Se derrumba la imagen de Emmanuel Macron tras la renuncia de dos de sus ministros

Debió reemplazar a los responsables de Transición Ecológica y Deportes, comprometiendo su programa modernizador. Afectado aún por el escándalo de sus guardaespaldas y los retrasos en la reforma fiscal, además, su imagen cayó un 10% el último mes, hasta el punto más bajo desde su llegada al poder

El presidente de Francia, Emmanuel Macron, realizó este martes cambios en su gabinete después de una segunda dimisión sorpresa en una semana que coincide con una abrupta caída de 10 puntos en su popularidad hasta el nivel más bajo desde su llegada al poder.

El actual presidente de la Asamblea Nacional, François de Rugy, de 44 años y ex miembro del partido ecologista EELV, será el nuevo ministro de la Transición Ecológica, tras la dimisión el martes pasado de Nicolas Hulot.

Hulot, una de las figuras políticas más apreciadas por los franceses e histórico militante ecologista, dimitió la semana pasada al ver frustrada su voluntad de hacer avanzar la lucha contra el cambio climático desde el Gobierno.
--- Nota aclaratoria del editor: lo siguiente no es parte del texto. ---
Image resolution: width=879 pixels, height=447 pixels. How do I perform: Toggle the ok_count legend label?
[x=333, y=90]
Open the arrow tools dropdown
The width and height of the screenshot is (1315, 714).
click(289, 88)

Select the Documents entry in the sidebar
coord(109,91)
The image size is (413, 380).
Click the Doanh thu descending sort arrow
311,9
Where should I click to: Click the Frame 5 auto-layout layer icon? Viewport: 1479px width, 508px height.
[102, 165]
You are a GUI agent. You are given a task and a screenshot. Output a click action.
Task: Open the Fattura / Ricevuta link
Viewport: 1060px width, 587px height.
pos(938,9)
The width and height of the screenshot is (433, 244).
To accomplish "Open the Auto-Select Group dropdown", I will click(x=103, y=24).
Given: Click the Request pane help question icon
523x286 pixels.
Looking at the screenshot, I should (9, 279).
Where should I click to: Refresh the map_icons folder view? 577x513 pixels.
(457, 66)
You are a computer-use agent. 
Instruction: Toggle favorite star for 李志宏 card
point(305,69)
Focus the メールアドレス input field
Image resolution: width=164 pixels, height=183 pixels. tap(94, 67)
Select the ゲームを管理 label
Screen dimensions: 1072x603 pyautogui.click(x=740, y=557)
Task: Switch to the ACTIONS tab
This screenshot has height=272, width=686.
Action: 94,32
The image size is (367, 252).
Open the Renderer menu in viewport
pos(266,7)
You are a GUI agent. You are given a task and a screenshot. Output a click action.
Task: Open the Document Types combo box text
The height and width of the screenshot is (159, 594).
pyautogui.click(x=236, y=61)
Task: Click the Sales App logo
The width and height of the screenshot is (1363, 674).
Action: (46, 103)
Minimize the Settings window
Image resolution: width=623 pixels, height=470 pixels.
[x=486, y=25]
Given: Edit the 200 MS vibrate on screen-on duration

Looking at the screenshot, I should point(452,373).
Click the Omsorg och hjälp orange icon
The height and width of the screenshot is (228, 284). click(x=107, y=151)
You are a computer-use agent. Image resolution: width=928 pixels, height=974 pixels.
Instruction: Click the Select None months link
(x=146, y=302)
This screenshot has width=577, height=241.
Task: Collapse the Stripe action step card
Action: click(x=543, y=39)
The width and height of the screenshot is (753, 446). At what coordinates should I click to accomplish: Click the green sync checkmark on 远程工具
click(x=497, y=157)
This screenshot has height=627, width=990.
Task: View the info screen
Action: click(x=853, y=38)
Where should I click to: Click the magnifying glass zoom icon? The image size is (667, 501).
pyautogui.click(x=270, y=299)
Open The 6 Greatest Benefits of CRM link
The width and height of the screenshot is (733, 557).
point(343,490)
A su renuncia se sumó este martes la dimisión inesperada de la ministra de Deportes, Laura Flessel, también una figura popular y quien justificó su decisión en “motivos personales”.

La ex nadadora Roxana Maracineanu fue nombrada en reemplazo de Flessel, anunció el Palacio del Elíseo.

Con estas dos partidas, Macron pierde a dos ministros procedentes de la sociedad civil, emblemas de una nueva ola política abanderada por el presidente de 40 años, que ascendió al poder con un programa reformista y modernizador.

Derrumbe en las encuestas

Además, se producen tras un verano agitado para Macron, debido al escándalo en torno a su ex jefe de seguridad, Alexandre Benalla, que fue filmado cuando golpeaba a dos manifestantes durante unas protestas con motivo del 1 de mayo.

Según un sondeo Ifop publicado este martes, el nivel de popularidad de Macron se desplomó espectacularmente en un mes, pasando de 41% a 31% en agosto, el más bajo desde que asumió la presidencia en mayo de 2017.

La imagen del jefe de Estado se resiente además por las dubitaciones acerca de la implementación de una reforma fiscal, que supone cambiar el método de recaudación del impuesto sobre la renta.

Aunque es un tema técnico, el asunto afecta al bolsillo de los franceses.

“¿Júpiter preside o Júpiter vacila?”, ironizó Laurent Joffrin, director del diario Libération, en una referencia a uno de los sobrenombres del presidente francés, también definido como monárquico y napoleónico.

Como presidente “hay días que son fáciles y otros que no”, admitió Macron el lunes cuando visitó una escuela en el reinicio del año escolar.

Macron tiene previsto reunirse este martes con el ministro de Cuentas Públicas Gérald Darmanin para decidir si finalmente se adopta o no la reforma.

El plan anunciado por el Gobierno consiste en que las empresas debiten a partir del 1 de enero de 2019 el impuesto sobre la renta directamente de los salarios de los trabajadores.

Pero las dudas abundan: desde los temores a un error informático, hasta la resistencia al cambio de las empresas y los sindicatos, pasando por el temor de que la disminución del salario neto disponible cause un shock psicológico que afecte el consumo y por ende al crecimiento económico.

Francia es uno de los pocos países europeos que no utiliza el sistema de retención directa al salario para recaudar el impuesto sobre la renta.